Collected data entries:

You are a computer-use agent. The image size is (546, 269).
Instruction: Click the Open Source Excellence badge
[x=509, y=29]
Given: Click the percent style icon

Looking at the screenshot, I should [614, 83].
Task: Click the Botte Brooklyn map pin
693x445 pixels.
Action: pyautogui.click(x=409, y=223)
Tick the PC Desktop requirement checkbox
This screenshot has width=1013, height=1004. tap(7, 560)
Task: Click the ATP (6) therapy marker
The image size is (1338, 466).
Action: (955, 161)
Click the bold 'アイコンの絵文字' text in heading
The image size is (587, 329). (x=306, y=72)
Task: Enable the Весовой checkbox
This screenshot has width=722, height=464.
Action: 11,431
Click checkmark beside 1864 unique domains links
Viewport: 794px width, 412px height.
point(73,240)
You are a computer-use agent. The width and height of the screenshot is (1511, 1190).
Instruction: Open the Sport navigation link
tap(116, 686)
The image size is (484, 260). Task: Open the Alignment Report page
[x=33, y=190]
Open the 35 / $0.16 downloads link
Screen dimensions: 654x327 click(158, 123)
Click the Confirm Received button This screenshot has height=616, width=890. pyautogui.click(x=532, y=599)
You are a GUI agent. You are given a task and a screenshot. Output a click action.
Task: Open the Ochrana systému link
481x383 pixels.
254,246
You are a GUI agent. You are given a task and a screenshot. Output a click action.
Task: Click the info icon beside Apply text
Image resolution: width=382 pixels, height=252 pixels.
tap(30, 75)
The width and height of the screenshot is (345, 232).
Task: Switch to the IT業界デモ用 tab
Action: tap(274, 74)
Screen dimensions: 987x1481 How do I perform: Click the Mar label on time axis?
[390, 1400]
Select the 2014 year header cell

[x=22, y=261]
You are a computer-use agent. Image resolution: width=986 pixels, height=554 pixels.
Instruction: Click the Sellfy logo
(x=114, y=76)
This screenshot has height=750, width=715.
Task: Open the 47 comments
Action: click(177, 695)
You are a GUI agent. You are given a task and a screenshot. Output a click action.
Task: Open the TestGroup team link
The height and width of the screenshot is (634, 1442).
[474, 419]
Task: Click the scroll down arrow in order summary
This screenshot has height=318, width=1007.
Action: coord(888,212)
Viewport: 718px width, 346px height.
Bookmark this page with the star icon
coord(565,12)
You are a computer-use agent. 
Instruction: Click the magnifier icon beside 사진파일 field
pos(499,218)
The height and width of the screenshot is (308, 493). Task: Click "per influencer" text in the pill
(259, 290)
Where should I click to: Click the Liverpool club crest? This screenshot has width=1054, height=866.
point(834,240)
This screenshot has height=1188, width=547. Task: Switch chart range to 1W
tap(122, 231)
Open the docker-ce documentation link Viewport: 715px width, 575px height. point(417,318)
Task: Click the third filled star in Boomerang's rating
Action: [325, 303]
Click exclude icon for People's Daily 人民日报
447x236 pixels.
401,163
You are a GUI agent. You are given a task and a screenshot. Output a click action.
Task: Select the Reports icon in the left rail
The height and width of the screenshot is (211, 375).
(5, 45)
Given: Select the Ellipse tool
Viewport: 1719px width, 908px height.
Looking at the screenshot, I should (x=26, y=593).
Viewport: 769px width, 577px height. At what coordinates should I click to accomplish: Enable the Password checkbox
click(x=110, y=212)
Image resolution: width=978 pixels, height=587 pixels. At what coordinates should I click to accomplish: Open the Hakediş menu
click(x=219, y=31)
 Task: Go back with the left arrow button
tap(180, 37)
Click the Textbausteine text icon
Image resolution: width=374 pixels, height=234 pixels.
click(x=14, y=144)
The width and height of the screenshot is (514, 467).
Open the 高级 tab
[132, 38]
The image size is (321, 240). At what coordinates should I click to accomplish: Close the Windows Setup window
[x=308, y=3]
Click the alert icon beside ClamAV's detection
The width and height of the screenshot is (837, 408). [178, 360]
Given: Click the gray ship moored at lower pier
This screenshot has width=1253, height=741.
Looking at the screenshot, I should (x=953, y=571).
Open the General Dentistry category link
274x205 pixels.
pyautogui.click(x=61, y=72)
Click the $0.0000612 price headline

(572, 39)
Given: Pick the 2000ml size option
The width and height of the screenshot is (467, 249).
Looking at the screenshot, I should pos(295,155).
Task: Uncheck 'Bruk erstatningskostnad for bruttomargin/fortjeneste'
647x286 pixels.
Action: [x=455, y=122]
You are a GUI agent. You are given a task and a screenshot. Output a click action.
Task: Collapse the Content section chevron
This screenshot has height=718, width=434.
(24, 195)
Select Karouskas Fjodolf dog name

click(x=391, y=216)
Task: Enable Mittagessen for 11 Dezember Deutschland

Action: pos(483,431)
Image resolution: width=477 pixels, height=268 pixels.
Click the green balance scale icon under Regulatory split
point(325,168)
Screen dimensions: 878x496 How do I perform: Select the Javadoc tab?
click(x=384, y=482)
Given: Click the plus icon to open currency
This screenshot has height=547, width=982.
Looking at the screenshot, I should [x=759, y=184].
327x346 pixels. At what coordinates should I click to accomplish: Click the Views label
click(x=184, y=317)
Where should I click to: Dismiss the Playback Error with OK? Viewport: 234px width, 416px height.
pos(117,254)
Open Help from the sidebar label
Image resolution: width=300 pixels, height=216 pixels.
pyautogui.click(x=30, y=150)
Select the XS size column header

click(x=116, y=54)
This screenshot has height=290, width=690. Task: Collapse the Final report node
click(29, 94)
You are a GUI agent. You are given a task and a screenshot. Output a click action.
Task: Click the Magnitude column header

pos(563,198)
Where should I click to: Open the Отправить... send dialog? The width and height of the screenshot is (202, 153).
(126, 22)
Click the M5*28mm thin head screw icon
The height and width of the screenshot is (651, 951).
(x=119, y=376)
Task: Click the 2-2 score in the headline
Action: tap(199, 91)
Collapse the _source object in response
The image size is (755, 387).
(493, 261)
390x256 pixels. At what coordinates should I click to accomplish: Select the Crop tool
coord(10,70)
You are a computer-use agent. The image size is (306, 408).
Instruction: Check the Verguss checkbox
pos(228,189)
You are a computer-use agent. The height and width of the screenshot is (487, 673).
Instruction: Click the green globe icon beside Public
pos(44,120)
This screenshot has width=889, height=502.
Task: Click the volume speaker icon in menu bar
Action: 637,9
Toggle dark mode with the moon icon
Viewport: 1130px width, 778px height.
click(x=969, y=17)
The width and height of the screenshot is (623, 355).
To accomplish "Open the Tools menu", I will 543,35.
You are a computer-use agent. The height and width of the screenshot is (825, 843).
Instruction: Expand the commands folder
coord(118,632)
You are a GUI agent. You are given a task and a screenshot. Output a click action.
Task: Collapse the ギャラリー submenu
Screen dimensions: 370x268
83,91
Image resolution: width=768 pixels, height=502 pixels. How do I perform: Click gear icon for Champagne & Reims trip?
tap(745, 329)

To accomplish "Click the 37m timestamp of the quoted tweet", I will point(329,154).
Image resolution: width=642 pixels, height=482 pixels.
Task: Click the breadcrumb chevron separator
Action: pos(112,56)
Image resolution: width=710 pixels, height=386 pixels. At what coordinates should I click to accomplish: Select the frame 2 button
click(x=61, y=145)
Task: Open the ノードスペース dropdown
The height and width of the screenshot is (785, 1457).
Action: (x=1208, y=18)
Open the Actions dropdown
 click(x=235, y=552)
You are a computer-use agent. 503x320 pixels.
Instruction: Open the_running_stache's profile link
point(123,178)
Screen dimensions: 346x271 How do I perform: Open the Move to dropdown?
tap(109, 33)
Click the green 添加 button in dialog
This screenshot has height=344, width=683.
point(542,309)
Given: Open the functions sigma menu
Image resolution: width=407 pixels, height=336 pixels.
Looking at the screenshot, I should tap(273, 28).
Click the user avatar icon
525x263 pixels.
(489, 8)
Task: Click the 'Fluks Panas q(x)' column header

**EXERCISE BRIEF**
In the data above, retype exactly and only the lines between the one holding "Image resolution: width=978" and the one holding "Given: Pick the 2000ml size option", inclusive.

**ANSWER BELOW**
Image resolution: width=978 pixels, height=587 pixels. At what coordinates should I click to accomplish: Open the Hakediş menu
click(x=219, y=31)
 Task: Go back with the left arrow button
tap(180, 37)
Click the Textbausteine text icon
Image resolution: width=374 pixels, height=234 pixels.
click(x=14, y=144)
The width and height of the screenshot is (514, 467).
Open the 高级 tab
[132, 38]
The image size is (321, 240). At what coordinates should I click to accomplish: Close the Windows Setup window
[x=308, y=3]
Click the alert icon beside ClamAV's detection
The width and height of the screenshot is (837, 408). [178, 360]
Given: Click the gray ship moored at lower pier
This screenshot has width=1253, height=741.
Looking at the screenshot, I should (x=953, y=571).
Open the General Dentistry category link
274x205 pixels.
pyautogui.click(x=61, y=72)
Click the $0.0000612 price headline

(572, 39)
Given: Pick the 2000ml size option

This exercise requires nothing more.